It’s fitting that as I do a post for peaches & cream scones I am watching the movie “Stepford Wives”. You know the movie about the husbands that put microchips in their wives brains to make them into the perfect wife?
Can you picture it? Putting on a sting of pearls, your best poodle skirt dress and a frilly apron to bake some peaches & cream scones, followed by an intense cleaning session, ending with a sparkling kitchen?
I did all of the above except I wore yoga pants, my husband’s softball t-shirt (with holes in it), my hair was unbrushed and my kitchen was not cleaned until….well I plead the 5th. It’s like my life is right out of the screenplay of “Stepford Wives” if it was opposite day.
I saw the recipe for cream scones and thought how awesome it would be to make peaches and cream scones! Peaches and cream are a classic combination, and turning that into a baked treat makes them dreamy.
Although I have had my share of failed attempts when it comes to baking I seem to be able to make a pretty good scone. Of course they are incredibly easy to make, so it’s right up my ally. If this was a post about a lemon chiffon cake, this post would be about a horrible cake and me crying in a corner.
To make peaches and cream scones pit and thinly slice a large peach, set aside.
Combine the dry ingredients in a large bowl or in the bowl of your food processor. Stir together until well combined.
Add cubed chilled butter to the dry ingredients. Using a pastry cutter, cut the butter into the flour mixture until it resembles a course cornmeal. If you using a food processor pulse it until you have the right texture.
Ever since I discovered a local dairy farm that provides raw milk I have been happily trekking 30 minutes to get milky wholesome goodness. This past week I found raw heavy cream. Mmmmm….
Stir in 1 cup of heavy cream with a rubber spatula or wooden spoon until dough begins to form.
It should look a little something like this.
Turn the dough and any dry bit outs on a lightly floured surface, knead until it comes together into a sticky ball.
Shape the dough into a long rectangle.
Roll the dough out into a large rectangle just under 1/2 inch thick.

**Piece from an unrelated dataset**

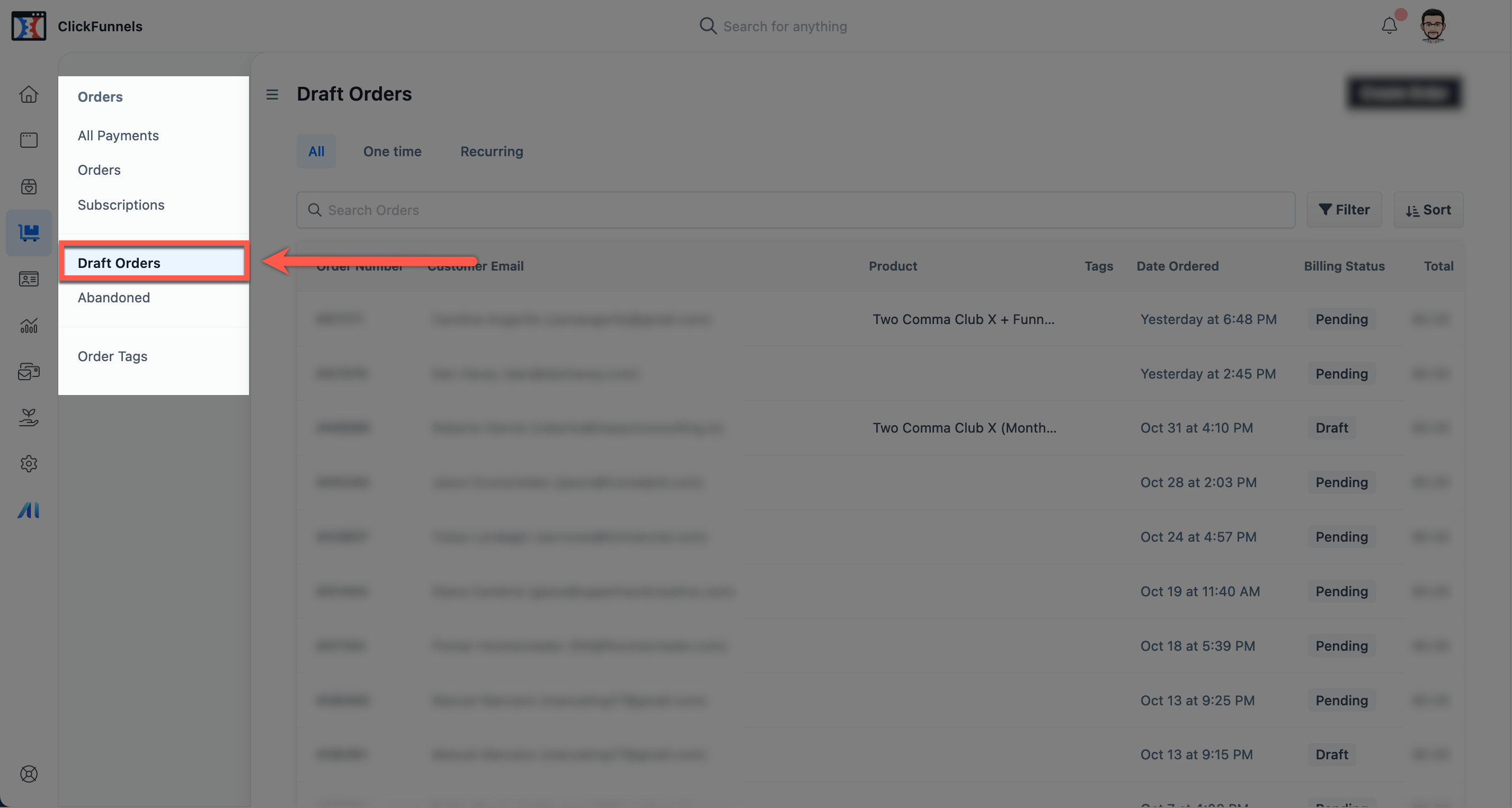Open the Contacts sidebar icon
Viewport: 1512px width, 808px height.
point(28,279)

Lightly brush dough with heavy cream.
Lay peach slices, slightly overlapping, on half of the dough.
Drizzle honey over peaches and sprinkle with lemon zest.
Fold dough in half, covering peach slices, trim edges….because I am OCD.
Cut into 6 squares and cut the squares in half to make triangles…isosceles triangles to be exact. An isosceles triangle is a triangle with two sides of equal length. That is your geometry lesson for today. I don’t have much more. I got a C in geometry.
Transfer the scones to a baking sheet lined with parchment paper. Brush the scones with heavy cream.
They already look so purty and they haven’t even made it to the oven. Sweet peach slices nestled between cream scone dough, oh yeah.
Bake in the oven for for 12 – 15 minutes, until golden brown and puffy.
Pour yourself a glass of ice cold milk and grab a warm fresh scone. Caution your eyes may roll into the back of your head because of their tender creamy goodness. I’m just saying.
If you make them for your co-workers they will love you forever and take care of all those TPS reports for you. If you decided to keep them all to yourself so be it, I don’t judge…..Mmmmmkay.
Who can tell I am watching “Office Space” now?
More Peachy Keen recipes:
Peaches & Cream Scones (makes 1 dozen)
- 2 cups (10 ounces) unbleached all-purpose flour
- 1 Tbs baking powder
- 3 Tbs sugar
- 1/2 tsp salt
- 5 Tbs chilled, unsalted butter, cut into 1/4-inch cubes
- 1 cup heavy cream
- 1 large peach, pitted and thinly sliced
- 2 Tbs clover honey
- 1 tsp lemon zest
Adjust oven rack to middle position and heat oven to 425 degrees.
Combine flour, baking powder, sugar and salt in large bowl or in the bowl of a food processor fitted with a dough blade. Whisk together or pulse.
If making by hand, use a pastry cutter and cut the butter into the flour until mixture resembles coarse meal. If using food processor, distribute butter evenly over dry ingredients. Cover and pulse 12 times, each pulse lasting 1 second. Transfer dough to large bowl. Stir in heavy cream with a rubber spatula or fork until dough begins to form.
Transfer dough and any dry, floury bits to countertop and knead dough by hand just until it comes together into a rough, sticky ball, 5 to 10 seconds. Form the dough into a rectangle. Roll the dough out into a large rectangle to a little less then 1/2 inch thickness.
Brush dough with cream, lay thinly sliced peaches, slightly overlapping, on half of dough. Drizzle with honey and sprinkle with lemon zest. Fold dough in halve over the peaches. Trim the edges of the dough. Cut into 6 squares and cut the squares in half to make triangles.
Place triangles on parchment lined baking sheet, brush with heavy cream and bake until scone tops are light brown, 12 to 15 minutes. Cool on wire rack for at least 10 minutes. Serve warm or at room temperature.